=== Section Start ===

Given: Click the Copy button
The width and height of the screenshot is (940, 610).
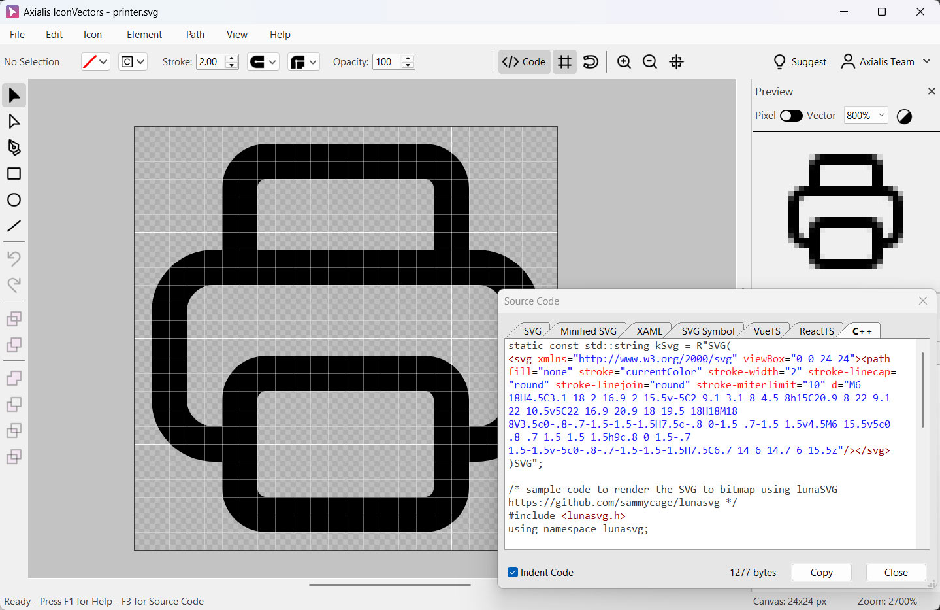Looking at the screenshot, I should click(x=821, y=573).
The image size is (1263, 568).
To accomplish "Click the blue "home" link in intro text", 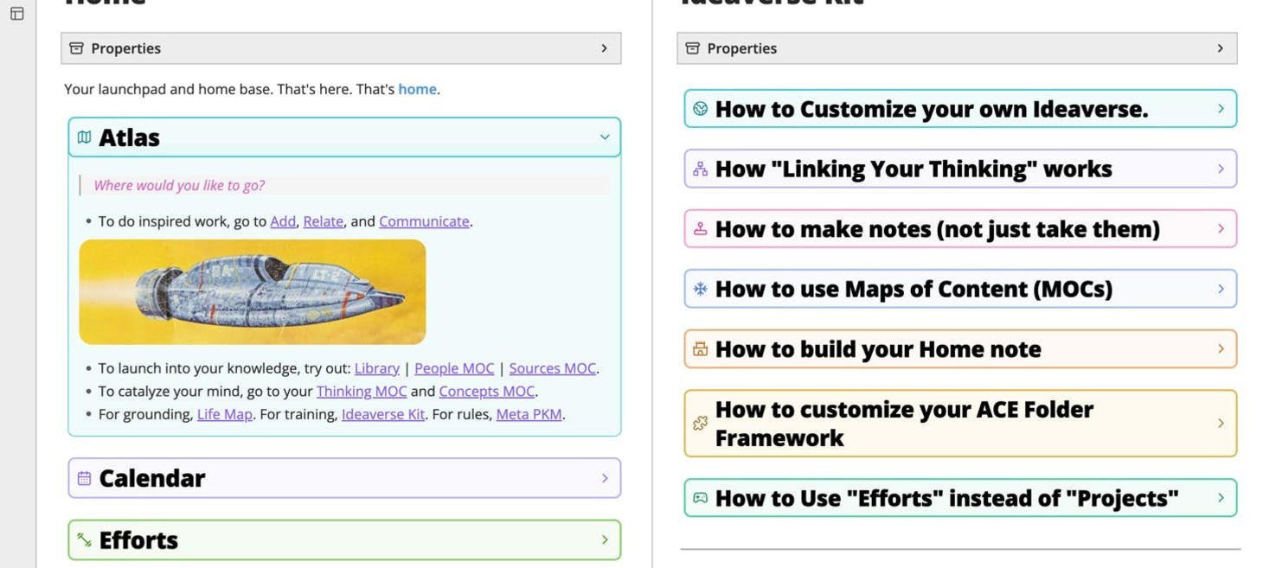I will click(417, 89).
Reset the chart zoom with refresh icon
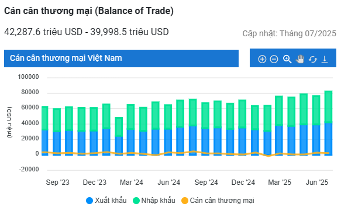 click(x=313, y=59)
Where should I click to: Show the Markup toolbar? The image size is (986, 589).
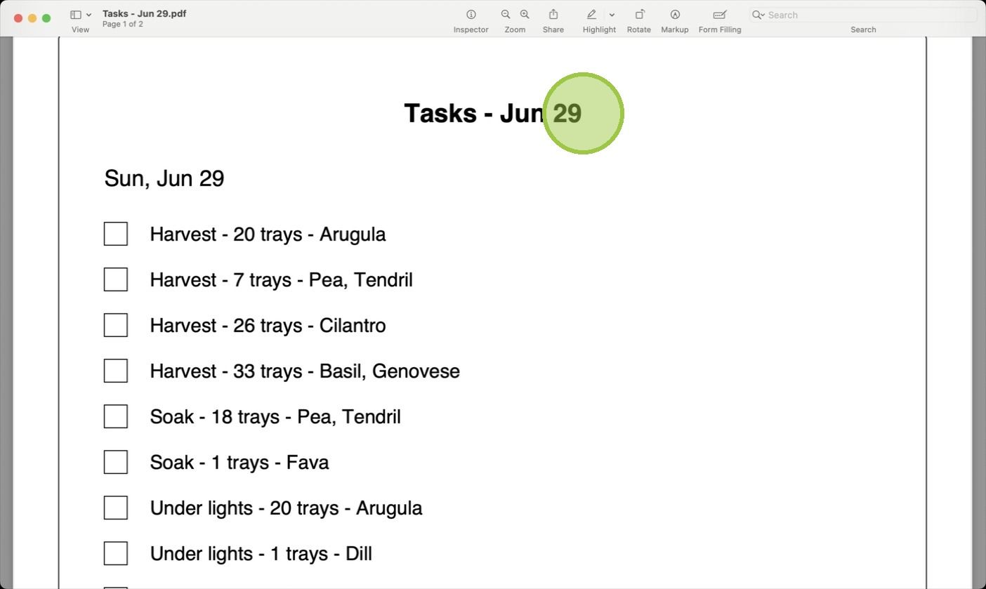(675, 15)
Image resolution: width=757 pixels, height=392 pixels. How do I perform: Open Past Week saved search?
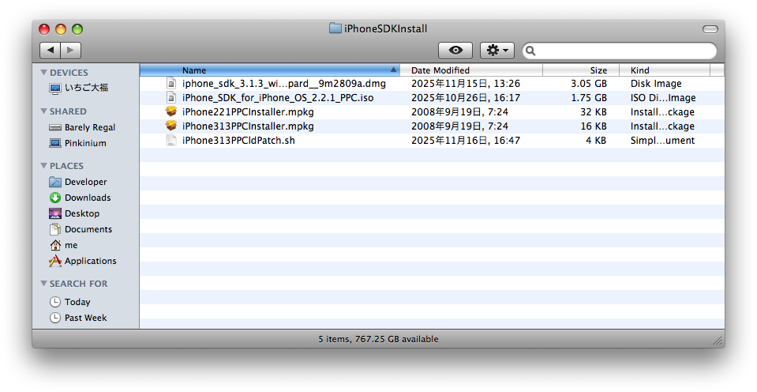85,318
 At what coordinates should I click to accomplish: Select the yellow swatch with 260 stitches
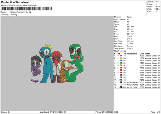click(121, 58)
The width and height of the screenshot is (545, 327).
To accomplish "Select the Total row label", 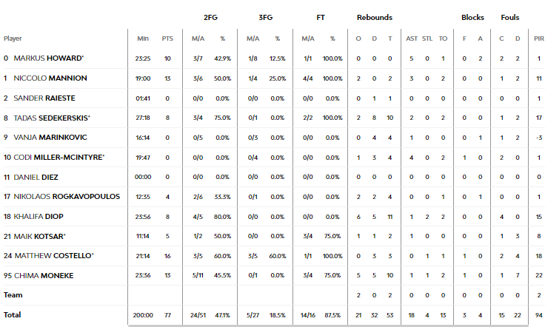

=== Section End ===

■ **Action item**: Leave out every picture and copy verbatim the lines running from the line containing "Image resolution: width=757" through the final line of the data.

■ **Solved problem**:
Image resolution: width=757 pixels, height=392 pixels. How do I perform: Open Past Week saved search?
85,318
 At what coordinates should I click to accomplish: Select the yellow swatch with 260 stitches
click(121, 58)
The width and height of the screenshot is (545, 327).
To accomplish "Select the Total row label", 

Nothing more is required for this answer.